Nothing could save him from the physical consequences of the years of hard labor in his father’s library, but he was released from the seemingly arid spirit that then possessed him by what he called his conversions: the first, at the age of eighteen, to poetry and the imagination, the second in 1819 with the discovery that he was a philosopher, for such he continued to insist that he was. On this matter opinion has differed. The traditional view, as expressed for instance by Croce, is that he was a great lyric poet whose “pseudo-philosophy” damaged a number of poems. A contemporary critic, however, Giovanni Carsaniga, warns us against the mistake of “denying the philosophical validity of his speculation, of reducing him [sic] to the status of a mere lyric poet”—even if a great one, Carsaniga has the grace to add.1
This may well be the direction in which criticism is going to move—Di Piero in the introduction to his translation of the Pensieri speaks of Leopardi’s “vast speculative intelligence”—and I think it can easily go too far. He was a voracious reader and since he had a great deal of spare time on his hands, his curiosity reached out to countless questions of the day and indeed of the ages. And since he possessed a keenly analytical mind, he sought to possess intellectually the fundamental experiences that nourished his poetry, the whole tangle of year-long questionings that, in one of his finest poems, converges in the desolate simplicity of the wandering shepherd’s call to the moon, a lonely wanderer like himself, to explain il perché delle cose, “the why of things.” I doubt all the same if too much independent value should be claimed for his “philosophy.” In an entirely honorable sense, it was rigged, as a poet’s thinking often is, to serve his art.

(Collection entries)
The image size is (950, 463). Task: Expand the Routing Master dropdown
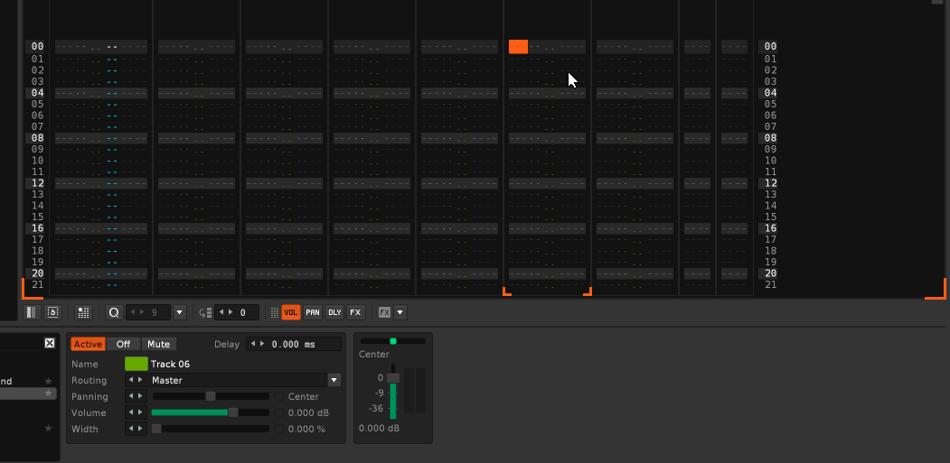click(x=334, y=381)
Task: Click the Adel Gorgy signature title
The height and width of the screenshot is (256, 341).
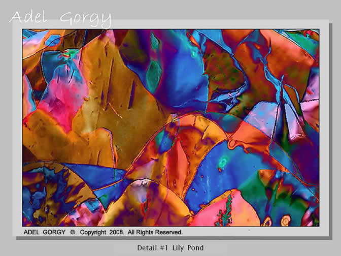Action: click(x=60, y=18)
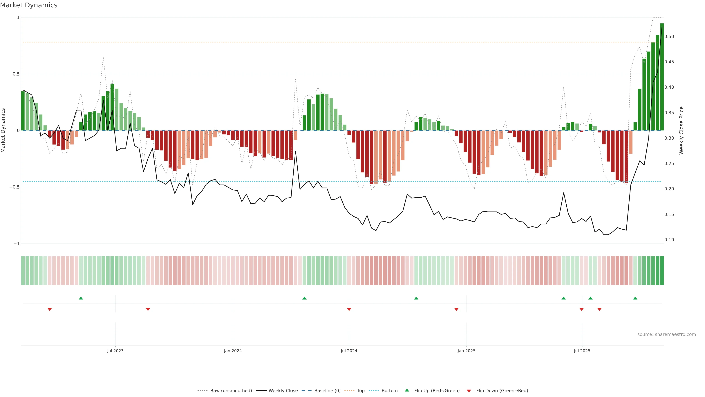Click the source: sharemaestro.com text

[x=666, y=334]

WHAT YOU NEED TO DO =>
Continue the essay on Leopardi's poetry and philosophy, starting right after its last sentence. The collection entries were taken from a separate source.

ANSWER TO THIS EXERCISE =>
However this may be, the place to study the relation between Leopardi’s poetry and thought is the Operette Morali, his principal work after the Canti. Like almost everything else he wrote, it raises certain problems, beginning with the title. Cecchetti chooses Essays and Dialogues, which describes the contents accurately enough, but these “small works” are, for Leopardi, “moral,” his parva moralia, as an Italian critic elegantly put it. They are moral in the sense, the old sense, that they claim to tell us how, reality being what it is, we should live in this difficult world. It is true that Leopardi himself described the Operette as “a book of poetic dreams, or melancholy inventions and caprices, or an expression of the author’s unhappiness,” but this is defensive and not wholly sincere, written after the cold reception accorded the first edition of 1827. He really believed that the subject matter of the work was “profound and entirely philosophic and metaphysical.”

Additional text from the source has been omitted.